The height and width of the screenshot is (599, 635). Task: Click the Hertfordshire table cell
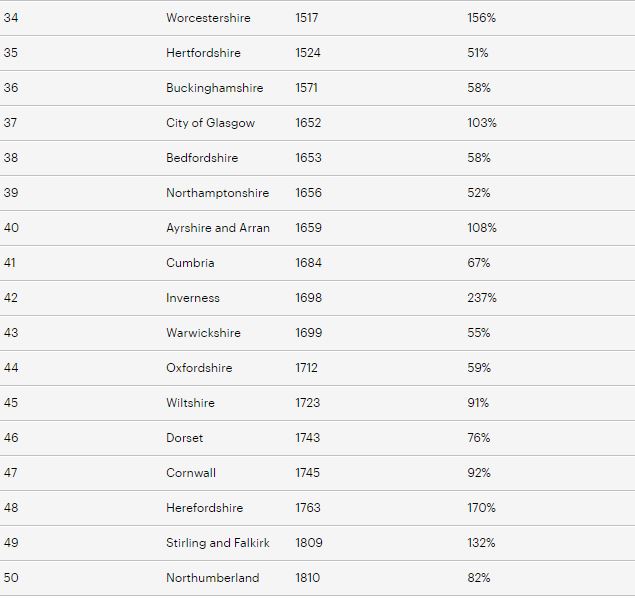pyautogui.click(x=203, y=53)
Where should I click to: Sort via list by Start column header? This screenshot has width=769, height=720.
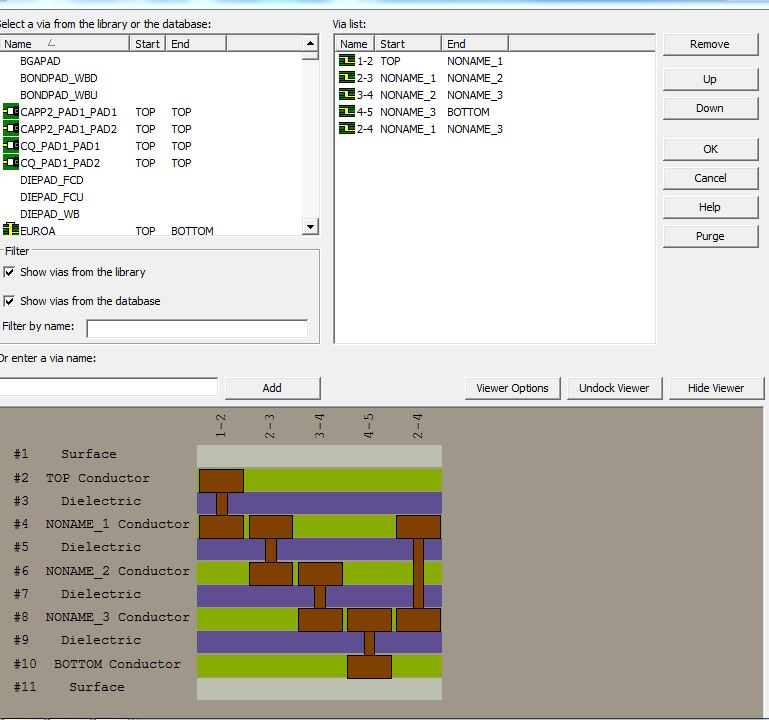pos(408,44)
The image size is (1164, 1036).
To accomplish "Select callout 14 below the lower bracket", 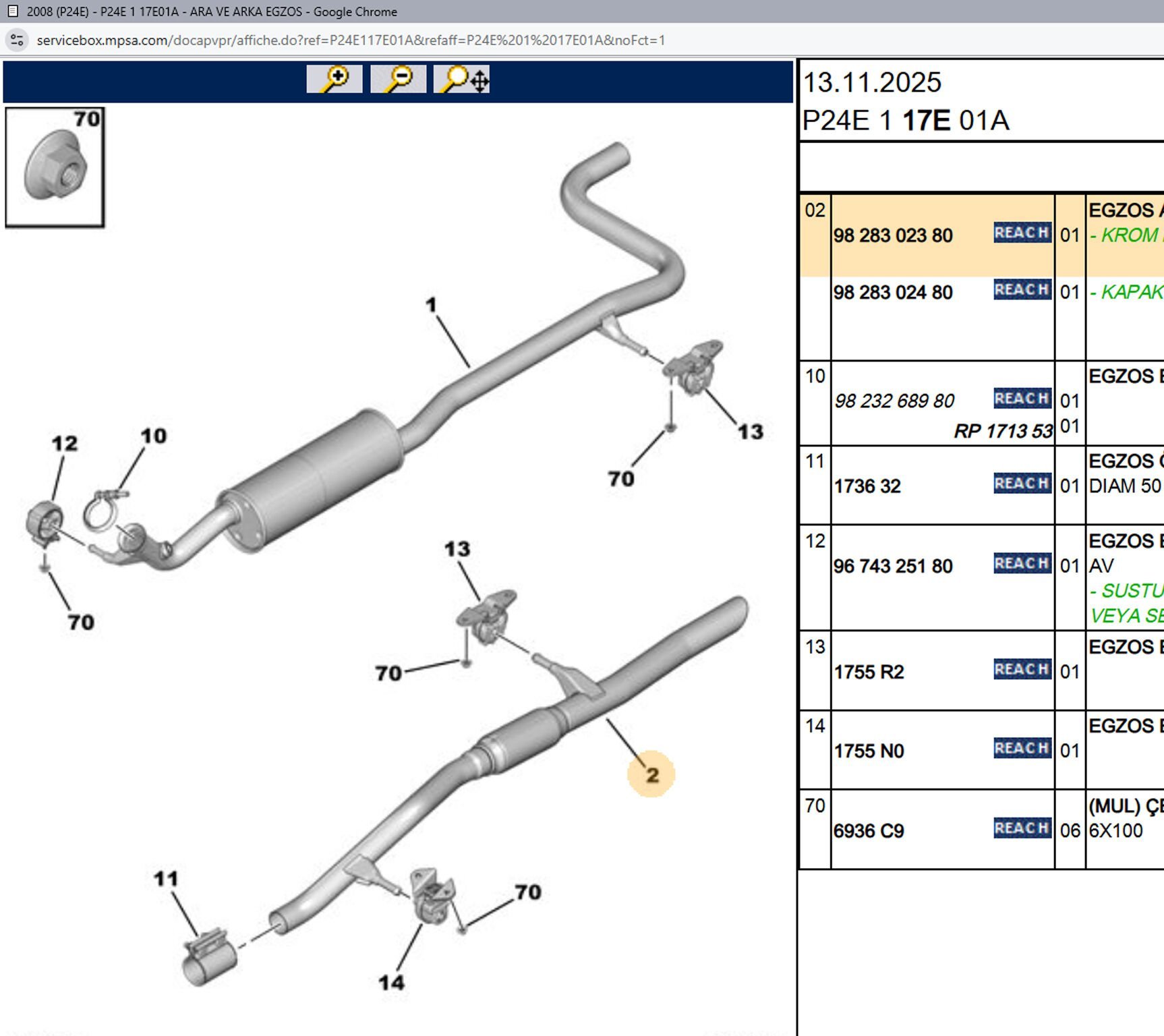I will click(391, 983).
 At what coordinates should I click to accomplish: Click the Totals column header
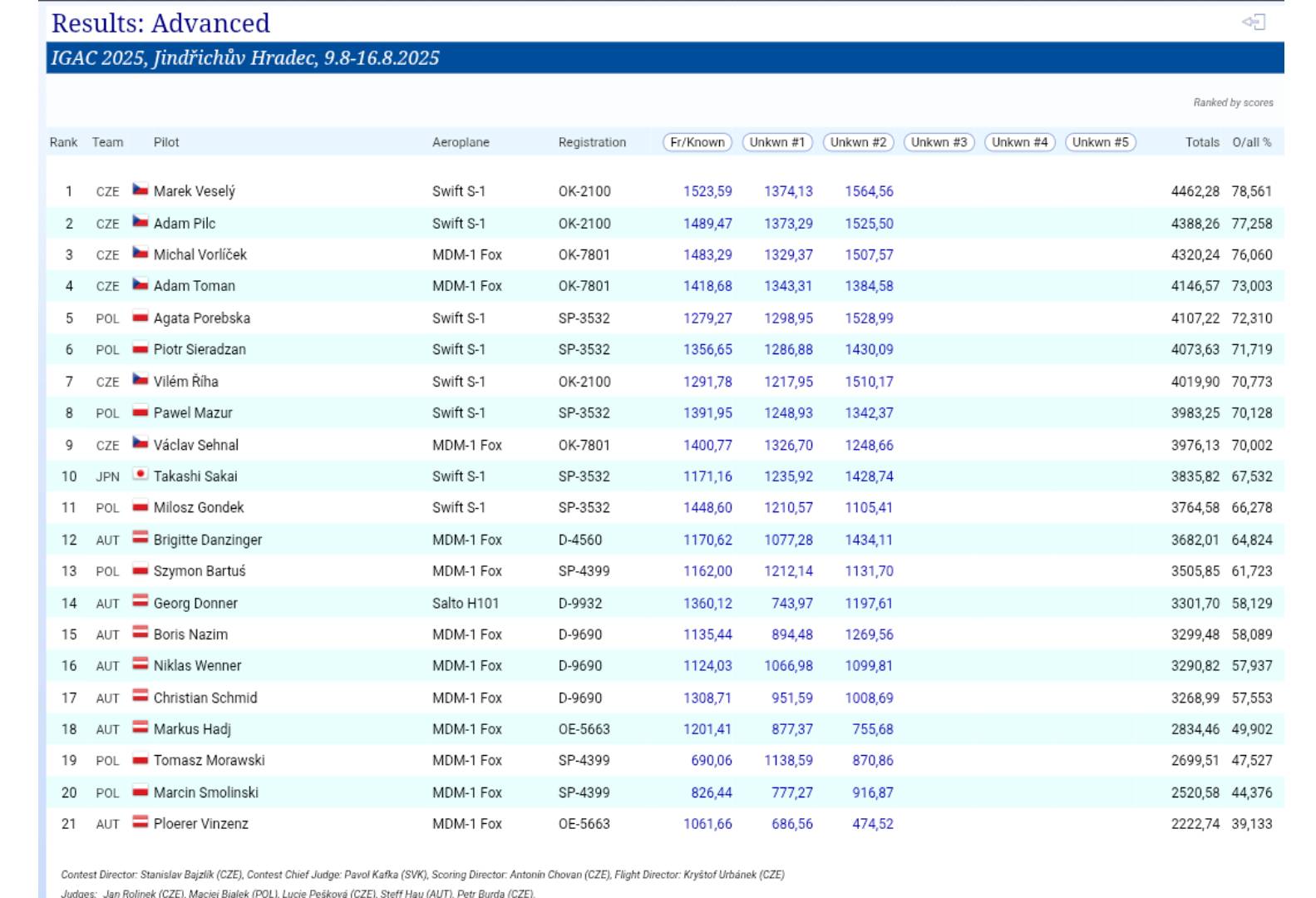pyautogui.click(x=1201, y=142)
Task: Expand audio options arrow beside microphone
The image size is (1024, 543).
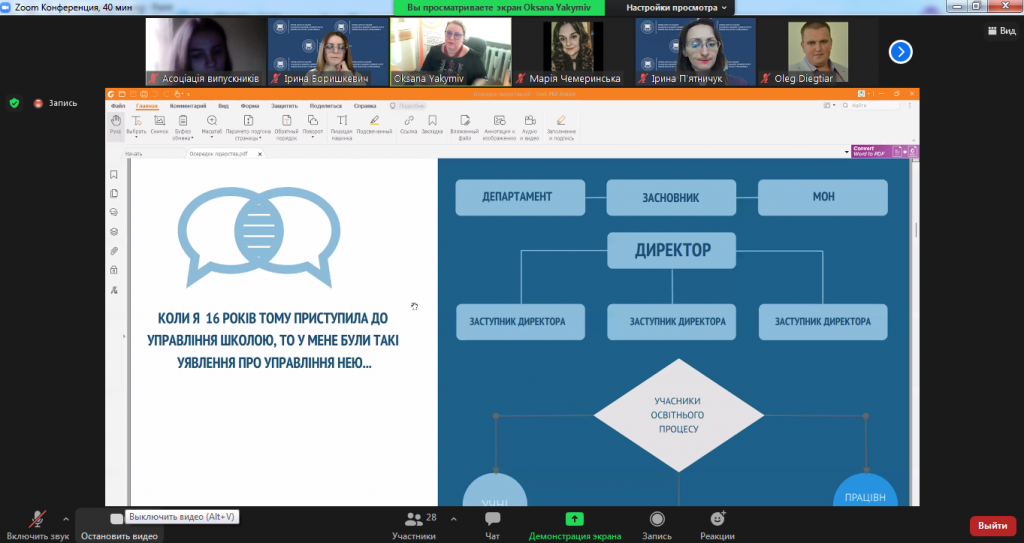Action: (66, 519)
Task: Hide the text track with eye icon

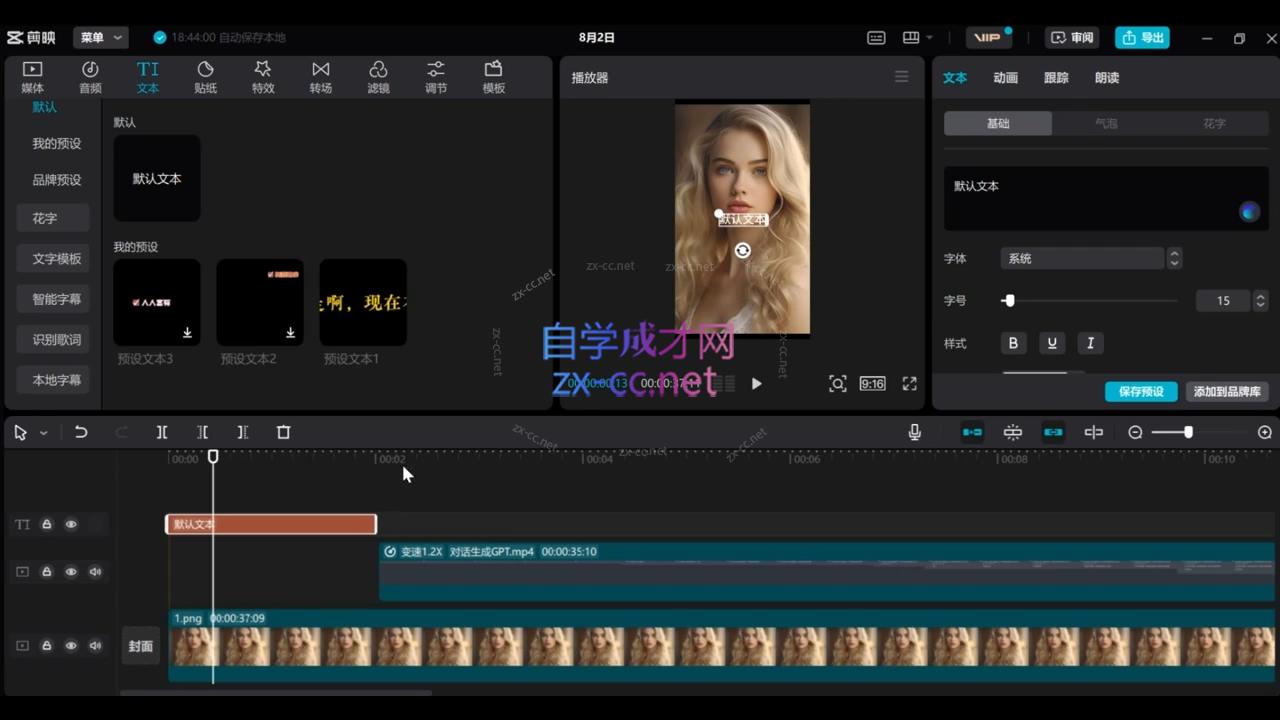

☆ ☆ ☆ ☆

■ Task description ■
In your copy, include no pictures and only the lines from the line with "The image size is (1024, 543)." through the final line of the listing above, reproduced exactly.

■ Answer to the problem ■
The image size is (1024, 543).
Action: (66, 519)
Task: Hide the text track with eye icon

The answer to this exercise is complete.